Which makes for a lot of work for Moses.
He goes up and down the mountain some seven times. He writes the book of the covenant. On the day he ratifies the treaty he gets up early and builds an altar. God had specified that the altar had to be made of earth or of uncut stones. One of the reasons for this is that the altar is a mountain: it evokes a mountain. The mountain with fire and smoking before which this altar is, is where God is. In the treaty they are about to make, the altar represents God. The pillars that Moses then raises, represent the people, the twelve tribes of Israel.
What is interesting is that Moses then has young men do the slaughtering of animals. We might think he should get help building altars and raising up memorial stones, and then do the priestly slaughtering himself. Why doesn’t he?
Because he is the mediator, he’s the intermediary: he brings the people and God together, so he has to be the one who builds the representative objects. When it comes to the slaughter, he has something more important to do as mediator: he handles the precious blood.
Half of the blood he splashes on the altar he’s made. He soaks the thing in blood probably—we don’t know how many animals were slaughtered, but if each tribe contributes just one to each kind of sacrifice, we get 24 total. Half of that precious and costly life goes to the altar. When you make a covenant it is solemnized with something serious, something to do with life and death. Hence the blood.
The other half of the blood is collected in pans.

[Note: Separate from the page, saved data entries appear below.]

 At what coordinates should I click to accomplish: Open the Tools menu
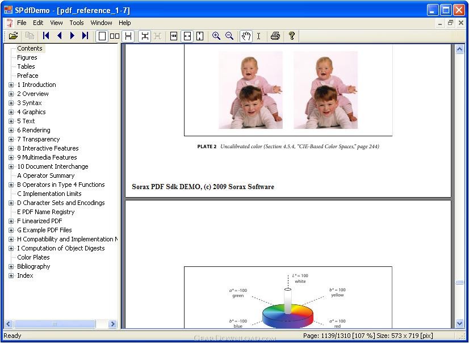coord(77,23)
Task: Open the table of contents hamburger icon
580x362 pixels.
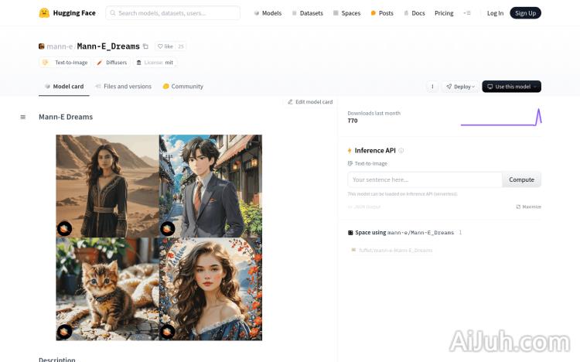Action: tap(23, 118)
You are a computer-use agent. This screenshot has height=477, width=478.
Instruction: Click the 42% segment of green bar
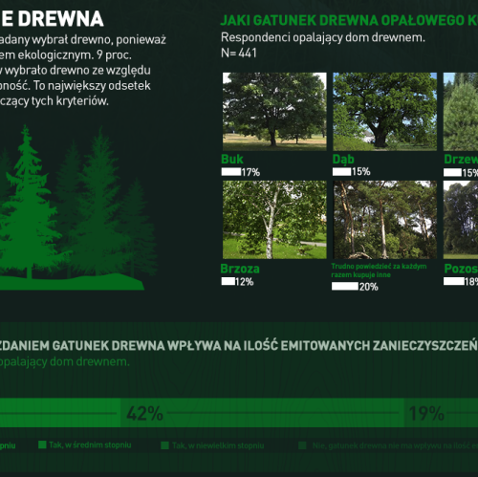[262, 413]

It says he ‘sprinkled’ it, but what is more likely here is that he hurled it out in an arc over the people in an attempt to get blood on as many of them as possible. It was probably more than one pan he had on hand, and though not everybody could have been in range, no doubt many were thus spattered. And knowing what it represented, they received it willingly.
Blood is a cleanser, and that is what these people who have purified themselves, used up precious water in the desert washing their clothes to stand in them clean and receive the blood, that is what they needed: cleansing. They were owning the covenant verbally and now through the cleansing and solemnizing that this ‘sprinkling’ involved. You can’t approach a holy God without cleansing, and that is driven home again and again. This sprinkling is a culminative moment for that.

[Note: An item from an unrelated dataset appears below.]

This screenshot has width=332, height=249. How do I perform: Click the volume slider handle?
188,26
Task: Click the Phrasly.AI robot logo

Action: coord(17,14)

That is why, when the 70 representatives of the people went up the mountain to eat the fellowship sacrifice—half of which was burn on the altar, as God consumed his part of the meal, and then half of which was eaten by the human participants—it says that they saw God and he did not lay hand on them. Who can approach God and not die? They were cleansed, they had a kind of access to him, they saw a vision of God and did not die.
They are in a way returning to Eden. The Garden of Eden, you remember, had four mighty rivers coming out of it. It is hard to picture what exactly the layout was, but one thing is certain about running water, it flows downhill. Which means that Eden was a mountain, the mountain where God came down to and communed with his people. Sinai is a similar mountain, but the access is restricted, mediated, temporary, and partial. It is a picture of what they want to return to, but not the whole way back.
The whole way back is with better blood, blood that truly cleanses us from sin, blood which obtains real pardon. The way back is through the offering of a better sacrifice, one that was obedient as no animal can be, perfectly willing always to do what God required, and whose obedience can be imputed to us. It is only through these merits we can approach God. Jesus Christ came down from heaven and he took up humanity. He is the mountain of the Lord, where God dwells with his people and they with him. Where he is, there is Zion, where God has determined to dwell among his people forever. Moses was the mediator of the old covenant, Jesus Christ mediates the new covenant, uniting God and man, bringing heaven to earth, sprinkling us clean forever.